What the task asks → Once you reach the line that holds "Given: Open the History clock icon" in the listing below, output it and every line after it through the line that holds "Viewport: 323px width, 182px height.", word for word.

Provided material →
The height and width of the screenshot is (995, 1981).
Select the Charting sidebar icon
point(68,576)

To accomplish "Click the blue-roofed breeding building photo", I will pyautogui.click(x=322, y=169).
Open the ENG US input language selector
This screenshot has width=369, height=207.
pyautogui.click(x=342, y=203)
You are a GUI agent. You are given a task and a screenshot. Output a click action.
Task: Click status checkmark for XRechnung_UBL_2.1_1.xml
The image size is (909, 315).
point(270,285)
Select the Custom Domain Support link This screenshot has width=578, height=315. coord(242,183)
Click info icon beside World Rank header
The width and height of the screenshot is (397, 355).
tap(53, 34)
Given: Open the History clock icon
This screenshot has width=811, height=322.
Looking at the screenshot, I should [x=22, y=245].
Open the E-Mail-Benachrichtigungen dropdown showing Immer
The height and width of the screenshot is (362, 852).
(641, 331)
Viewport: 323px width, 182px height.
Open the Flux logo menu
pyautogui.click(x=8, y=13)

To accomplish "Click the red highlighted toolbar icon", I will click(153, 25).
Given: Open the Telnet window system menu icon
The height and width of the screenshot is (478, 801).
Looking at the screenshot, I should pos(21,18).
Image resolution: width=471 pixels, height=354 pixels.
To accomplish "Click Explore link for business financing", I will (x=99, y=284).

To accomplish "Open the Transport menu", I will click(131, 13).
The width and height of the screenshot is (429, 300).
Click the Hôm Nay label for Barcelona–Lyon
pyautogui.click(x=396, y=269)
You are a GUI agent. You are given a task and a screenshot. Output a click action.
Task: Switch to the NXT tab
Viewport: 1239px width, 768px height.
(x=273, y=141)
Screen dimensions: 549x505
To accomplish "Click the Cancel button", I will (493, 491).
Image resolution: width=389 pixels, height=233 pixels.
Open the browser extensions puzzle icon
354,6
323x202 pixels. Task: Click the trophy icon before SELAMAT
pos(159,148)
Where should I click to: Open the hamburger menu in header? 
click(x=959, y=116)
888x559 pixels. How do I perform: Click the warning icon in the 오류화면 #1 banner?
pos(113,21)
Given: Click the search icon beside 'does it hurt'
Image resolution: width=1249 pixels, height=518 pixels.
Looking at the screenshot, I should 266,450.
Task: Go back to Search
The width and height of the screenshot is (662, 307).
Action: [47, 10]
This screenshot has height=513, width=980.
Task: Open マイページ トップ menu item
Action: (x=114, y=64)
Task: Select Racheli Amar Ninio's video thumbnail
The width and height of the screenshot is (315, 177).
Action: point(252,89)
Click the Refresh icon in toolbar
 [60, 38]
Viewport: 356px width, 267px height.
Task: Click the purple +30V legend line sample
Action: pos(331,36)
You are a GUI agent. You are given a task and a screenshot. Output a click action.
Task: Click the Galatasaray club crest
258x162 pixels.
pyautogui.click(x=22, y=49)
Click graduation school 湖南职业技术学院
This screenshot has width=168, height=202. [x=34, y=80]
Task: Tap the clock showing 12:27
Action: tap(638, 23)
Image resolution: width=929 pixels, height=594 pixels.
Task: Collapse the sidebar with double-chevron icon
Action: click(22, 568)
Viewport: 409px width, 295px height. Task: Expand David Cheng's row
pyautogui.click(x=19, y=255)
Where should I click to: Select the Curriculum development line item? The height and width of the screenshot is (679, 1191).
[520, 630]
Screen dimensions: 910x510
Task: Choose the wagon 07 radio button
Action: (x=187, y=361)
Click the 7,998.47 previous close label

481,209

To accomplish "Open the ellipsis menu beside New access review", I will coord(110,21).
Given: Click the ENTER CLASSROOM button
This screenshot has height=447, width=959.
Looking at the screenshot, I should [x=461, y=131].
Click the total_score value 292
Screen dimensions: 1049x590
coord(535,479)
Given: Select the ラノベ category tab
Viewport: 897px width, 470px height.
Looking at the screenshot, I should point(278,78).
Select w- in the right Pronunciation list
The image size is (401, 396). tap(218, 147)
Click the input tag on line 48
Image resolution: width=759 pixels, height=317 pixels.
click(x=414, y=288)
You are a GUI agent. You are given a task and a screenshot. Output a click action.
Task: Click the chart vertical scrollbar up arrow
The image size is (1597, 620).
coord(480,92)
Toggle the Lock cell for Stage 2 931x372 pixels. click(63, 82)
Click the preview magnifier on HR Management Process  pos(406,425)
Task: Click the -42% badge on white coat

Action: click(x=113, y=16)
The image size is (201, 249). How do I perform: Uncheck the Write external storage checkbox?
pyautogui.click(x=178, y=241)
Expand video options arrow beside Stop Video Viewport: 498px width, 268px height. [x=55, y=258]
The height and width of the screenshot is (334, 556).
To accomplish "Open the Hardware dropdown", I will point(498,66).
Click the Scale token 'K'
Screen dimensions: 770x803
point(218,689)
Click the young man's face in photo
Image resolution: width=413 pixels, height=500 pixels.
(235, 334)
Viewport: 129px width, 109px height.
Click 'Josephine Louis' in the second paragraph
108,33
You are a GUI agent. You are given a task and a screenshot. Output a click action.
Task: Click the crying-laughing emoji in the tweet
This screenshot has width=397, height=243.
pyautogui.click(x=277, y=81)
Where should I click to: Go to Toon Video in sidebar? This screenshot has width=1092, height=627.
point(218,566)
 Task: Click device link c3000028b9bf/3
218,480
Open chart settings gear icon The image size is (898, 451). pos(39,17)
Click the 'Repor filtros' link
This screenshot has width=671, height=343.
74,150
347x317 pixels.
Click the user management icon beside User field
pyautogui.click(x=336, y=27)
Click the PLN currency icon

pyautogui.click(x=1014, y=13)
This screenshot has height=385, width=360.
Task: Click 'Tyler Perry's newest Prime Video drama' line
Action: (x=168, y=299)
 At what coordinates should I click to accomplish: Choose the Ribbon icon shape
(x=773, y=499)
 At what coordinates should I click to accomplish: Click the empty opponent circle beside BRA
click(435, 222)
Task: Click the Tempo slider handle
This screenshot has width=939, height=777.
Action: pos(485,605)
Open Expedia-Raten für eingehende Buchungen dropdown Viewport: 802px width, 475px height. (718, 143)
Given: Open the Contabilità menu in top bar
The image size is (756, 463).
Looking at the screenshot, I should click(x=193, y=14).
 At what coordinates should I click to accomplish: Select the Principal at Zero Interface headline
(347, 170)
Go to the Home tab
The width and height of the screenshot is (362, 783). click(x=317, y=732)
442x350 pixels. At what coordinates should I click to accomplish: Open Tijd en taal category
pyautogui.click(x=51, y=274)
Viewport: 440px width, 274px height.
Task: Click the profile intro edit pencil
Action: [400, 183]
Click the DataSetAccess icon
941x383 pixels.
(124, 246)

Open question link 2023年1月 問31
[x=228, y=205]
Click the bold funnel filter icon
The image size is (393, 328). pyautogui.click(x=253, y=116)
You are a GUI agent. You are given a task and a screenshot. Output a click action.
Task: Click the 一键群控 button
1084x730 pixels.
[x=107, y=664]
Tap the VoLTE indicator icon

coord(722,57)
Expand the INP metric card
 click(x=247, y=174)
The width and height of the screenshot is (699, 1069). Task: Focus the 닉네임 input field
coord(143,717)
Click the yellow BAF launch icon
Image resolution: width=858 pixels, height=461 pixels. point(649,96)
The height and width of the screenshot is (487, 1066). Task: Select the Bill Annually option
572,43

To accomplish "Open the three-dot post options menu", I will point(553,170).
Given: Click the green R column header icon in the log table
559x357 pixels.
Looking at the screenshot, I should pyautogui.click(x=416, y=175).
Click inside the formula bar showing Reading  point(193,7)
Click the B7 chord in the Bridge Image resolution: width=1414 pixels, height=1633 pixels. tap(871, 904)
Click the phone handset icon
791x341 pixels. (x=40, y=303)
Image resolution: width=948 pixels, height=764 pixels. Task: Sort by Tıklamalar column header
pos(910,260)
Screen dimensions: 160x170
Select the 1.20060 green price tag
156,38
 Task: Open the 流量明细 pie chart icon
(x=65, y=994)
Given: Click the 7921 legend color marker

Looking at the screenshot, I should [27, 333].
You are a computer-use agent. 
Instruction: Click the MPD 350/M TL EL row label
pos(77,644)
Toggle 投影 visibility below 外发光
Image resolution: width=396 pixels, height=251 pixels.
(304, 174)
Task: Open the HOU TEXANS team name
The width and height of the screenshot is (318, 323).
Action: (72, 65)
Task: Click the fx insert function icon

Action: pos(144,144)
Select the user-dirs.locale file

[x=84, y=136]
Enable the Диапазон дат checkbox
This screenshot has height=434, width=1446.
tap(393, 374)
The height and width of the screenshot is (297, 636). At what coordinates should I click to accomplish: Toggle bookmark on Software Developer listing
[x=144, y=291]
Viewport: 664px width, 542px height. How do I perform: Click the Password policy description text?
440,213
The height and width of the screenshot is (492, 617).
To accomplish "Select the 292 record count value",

Your response →
Given: Open the History clock icon
This screenshot has width=811, height=322.
Looking at the screenshot, I should [x=22, y=245].
Open the E-Mail-Benachrichtigungen dropdown showing Immer
The height and width of the screenshot is (362, 852).
(641, 331)
Viewport: 323px width, 182px height.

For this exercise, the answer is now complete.